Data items
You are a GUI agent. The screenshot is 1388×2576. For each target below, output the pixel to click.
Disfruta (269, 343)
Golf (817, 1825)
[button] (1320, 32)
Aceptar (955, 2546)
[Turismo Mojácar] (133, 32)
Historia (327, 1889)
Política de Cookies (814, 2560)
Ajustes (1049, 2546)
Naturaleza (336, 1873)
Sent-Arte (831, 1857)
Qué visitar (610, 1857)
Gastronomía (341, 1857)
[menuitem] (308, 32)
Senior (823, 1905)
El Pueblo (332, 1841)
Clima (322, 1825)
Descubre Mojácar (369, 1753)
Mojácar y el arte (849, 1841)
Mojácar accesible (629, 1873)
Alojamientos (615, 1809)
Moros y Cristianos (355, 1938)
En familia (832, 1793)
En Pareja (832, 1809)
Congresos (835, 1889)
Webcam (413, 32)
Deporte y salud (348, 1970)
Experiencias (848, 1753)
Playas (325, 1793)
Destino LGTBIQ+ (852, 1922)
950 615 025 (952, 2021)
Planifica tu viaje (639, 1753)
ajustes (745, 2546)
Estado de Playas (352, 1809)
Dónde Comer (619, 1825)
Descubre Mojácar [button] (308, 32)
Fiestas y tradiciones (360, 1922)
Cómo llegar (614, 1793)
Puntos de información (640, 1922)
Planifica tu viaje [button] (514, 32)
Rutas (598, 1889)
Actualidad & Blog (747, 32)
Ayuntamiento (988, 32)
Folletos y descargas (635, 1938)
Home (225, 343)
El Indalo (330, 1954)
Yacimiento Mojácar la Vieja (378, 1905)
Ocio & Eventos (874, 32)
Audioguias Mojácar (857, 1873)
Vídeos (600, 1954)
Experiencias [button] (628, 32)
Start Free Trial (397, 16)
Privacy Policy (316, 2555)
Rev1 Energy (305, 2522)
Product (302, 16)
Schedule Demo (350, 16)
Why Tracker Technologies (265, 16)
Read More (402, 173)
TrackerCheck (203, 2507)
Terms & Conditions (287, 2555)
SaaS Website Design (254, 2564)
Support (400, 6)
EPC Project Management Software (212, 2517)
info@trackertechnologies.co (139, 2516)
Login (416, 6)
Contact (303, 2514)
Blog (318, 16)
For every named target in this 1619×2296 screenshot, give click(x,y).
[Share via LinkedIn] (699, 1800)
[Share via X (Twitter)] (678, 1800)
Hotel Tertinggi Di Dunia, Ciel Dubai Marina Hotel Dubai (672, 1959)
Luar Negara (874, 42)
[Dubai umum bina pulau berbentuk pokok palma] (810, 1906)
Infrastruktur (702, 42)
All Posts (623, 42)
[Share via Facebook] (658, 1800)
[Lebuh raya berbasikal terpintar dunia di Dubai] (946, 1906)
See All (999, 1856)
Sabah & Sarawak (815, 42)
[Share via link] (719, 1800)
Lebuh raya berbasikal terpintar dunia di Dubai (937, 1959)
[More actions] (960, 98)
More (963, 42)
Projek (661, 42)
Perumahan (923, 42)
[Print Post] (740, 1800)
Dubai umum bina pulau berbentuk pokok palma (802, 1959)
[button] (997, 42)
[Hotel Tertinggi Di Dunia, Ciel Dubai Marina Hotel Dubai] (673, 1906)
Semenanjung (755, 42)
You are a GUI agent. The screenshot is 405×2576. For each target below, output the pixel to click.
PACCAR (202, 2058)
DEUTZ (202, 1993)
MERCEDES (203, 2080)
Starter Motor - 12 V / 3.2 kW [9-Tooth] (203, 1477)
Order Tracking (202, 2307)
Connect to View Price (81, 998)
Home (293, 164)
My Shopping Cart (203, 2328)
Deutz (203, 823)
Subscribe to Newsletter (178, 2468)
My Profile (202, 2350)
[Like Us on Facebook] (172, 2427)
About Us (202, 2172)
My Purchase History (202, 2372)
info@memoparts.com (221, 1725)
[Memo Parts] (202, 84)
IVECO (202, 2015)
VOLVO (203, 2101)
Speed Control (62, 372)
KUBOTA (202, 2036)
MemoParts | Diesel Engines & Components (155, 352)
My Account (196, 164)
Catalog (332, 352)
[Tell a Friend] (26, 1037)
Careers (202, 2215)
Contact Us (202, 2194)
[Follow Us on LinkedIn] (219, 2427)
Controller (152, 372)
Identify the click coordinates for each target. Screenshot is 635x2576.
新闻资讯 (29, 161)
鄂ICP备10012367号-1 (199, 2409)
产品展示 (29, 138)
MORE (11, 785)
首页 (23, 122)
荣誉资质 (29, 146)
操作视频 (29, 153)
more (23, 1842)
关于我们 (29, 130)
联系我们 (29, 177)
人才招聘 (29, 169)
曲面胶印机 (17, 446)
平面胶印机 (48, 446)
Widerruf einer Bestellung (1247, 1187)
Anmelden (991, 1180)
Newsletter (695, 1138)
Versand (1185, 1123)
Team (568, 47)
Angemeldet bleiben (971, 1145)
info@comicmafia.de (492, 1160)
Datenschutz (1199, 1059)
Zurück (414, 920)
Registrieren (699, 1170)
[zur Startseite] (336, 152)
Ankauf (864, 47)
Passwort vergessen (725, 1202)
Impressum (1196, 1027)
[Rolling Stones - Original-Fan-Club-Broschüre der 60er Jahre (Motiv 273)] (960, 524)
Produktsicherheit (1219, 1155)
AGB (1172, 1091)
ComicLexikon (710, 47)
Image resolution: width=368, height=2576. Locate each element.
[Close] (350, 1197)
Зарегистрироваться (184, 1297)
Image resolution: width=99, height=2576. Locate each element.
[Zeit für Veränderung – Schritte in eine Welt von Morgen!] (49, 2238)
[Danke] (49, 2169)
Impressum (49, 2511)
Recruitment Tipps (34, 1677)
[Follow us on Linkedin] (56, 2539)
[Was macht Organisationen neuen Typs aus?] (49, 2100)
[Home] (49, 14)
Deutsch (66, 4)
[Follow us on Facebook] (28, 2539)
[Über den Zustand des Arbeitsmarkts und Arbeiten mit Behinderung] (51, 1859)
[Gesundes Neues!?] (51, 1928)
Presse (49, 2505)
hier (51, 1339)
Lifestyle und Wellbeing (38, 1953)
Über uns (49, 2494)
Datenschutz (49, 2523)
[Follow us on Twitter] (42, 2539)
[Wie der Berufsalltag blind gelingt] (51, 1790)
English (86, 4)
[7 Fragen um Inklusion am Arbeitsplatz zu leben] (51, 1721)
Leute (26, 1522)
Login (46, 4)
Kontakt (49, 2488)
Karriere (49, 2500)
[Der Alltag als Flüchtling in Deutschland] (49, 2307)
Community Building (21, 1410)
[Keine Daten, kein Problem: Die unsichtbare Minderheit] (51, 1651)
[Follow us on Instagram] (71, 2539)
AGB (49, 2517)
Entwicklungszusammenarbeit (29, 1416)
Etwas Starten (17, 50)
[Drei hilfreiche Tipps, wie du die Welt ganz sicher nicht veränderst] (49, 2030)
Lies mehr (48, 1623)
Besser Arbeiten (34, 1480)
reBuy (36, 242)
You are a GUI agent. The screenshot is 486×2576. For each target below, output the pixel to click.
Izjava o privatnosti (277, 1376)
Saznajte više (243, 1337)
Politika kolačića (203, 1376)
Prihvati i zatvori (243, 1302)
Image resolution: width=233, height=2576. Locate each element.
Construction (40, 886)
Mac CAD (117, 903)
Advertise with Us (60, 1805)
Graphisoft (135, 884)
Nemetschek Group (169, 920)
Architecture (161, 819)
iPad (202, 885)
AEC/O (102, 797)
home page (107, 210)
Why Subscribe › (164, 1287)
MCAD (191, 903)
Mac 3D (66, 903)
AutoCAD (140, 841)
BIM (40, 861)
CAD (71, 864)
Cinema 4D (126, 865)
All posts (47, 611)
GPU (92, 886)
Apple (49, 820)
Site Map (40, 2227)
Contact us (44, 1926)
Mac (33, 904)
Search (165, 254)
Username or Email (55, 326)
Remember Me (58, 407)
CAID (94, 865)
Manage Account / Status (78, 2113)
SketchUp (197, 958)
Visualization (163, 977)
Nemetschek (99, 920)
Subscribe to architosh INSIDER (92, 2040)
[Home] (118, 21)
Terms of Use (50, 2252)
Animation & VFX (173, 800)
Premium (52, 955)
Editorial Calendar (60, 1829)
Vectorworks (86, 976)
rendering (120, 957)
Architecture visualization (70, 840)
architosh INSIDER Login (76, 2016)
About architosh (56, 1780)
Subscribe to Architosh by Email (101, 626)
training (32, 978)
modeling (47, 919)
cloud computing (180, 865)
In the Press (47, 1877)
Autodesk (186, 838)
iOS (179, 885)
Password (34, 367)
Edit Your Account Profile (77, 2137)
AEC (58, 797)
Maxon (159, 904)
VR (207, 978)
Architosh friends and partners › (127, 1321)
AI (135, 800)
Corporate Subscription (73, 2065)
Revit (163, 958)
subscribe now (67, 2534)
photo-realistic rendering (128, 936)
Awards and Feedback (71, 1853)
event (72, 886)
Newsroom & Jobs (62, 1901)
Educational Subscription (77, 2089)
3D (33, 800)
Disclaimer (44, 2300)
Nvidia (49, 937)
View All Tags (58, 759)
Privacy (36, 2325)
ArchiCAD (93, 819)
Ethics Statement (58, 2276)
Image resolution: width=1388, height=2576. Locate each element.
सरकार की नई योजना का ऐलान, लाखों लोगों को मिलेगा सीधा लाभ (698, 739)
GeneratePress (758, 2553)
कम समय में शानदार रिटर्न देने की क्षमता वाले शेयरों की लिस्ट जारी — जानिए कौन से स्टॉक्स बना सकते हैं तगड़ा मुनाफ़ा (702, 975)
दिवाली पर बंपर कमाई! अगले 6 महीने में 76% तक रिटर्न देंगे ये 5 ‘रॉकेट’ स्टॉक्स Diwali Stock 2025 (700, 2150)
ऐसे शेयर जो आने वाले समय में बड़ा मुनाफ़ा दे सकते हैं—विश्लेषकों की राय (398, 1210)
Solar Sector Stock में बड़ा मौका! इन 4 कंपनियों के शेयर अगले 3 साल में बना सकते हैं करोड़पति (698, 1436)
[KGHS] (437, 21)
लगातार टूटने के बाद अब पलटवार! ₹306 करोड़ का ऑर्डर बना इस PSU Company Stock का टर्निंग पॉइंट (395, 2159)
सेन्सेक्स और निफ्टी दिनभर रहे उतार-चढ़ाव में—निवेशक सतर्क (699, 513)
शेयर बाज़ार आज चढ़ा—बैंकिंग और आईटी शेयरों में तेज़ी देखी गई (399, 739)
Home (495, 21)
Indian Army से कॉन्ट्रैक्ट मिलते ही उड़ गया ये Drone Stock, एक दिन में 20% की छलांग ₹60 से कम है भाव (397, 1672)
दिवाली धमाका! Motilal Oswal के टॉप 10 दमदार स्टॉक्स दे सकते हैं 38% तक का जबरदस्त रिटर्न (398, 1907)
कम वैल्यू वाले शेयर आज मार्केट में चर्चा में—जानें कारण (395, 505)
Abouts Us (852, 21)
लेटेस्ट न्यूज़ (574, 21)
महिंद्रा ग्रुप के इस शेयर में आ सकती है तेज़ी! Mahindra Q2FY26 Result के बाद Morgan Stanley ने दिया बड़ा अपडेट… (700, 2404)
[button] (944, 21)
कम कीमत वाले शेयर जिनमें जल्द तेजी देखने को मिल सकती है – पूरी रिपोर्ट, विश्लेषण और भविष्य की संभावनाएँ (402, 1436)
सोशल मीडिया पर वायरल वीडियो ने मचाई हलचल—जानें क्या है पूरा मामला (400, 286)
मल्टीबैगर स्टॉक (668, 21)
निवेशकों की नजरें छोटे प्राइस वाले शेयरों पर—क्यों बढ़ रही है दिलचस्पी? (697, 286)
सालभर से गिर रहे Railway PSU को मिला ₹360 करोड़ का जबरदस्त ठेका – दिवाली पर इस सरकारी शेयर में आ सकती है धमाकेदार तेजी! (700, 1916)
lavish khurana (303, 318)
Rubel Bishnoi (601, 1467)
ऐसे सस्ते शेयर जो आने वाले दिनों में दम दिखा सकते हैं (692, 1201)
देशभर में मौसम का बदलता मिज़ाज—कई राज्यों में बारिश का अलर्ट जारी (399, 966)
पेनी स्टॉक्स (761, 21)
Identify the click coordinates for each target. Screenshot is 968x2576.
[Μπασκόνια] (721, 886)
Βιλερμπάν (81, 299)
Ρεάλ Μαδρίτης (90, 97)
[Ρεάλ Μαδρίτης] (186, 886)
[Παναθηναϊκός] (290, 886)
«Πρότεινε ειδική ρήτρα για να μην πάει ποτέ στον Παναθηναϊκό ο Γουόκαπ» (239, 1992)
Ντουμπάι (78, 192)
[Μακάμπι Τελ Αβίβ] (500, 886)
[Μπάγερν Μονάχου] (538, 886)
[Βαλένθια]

▶ [WHAT THIS TASK INVOLVES]
In the records above, find every line that contains the word "element" and copy it.

▶ [REPLY]
Image resolution: width=368, height=2576. Locate each element.
Image resolution: width=99, height=2576. Locate each element.
Image resolution: width=233, height=2576. Locate each element.
Image resolution: width=1388, height=2576. Locate each element.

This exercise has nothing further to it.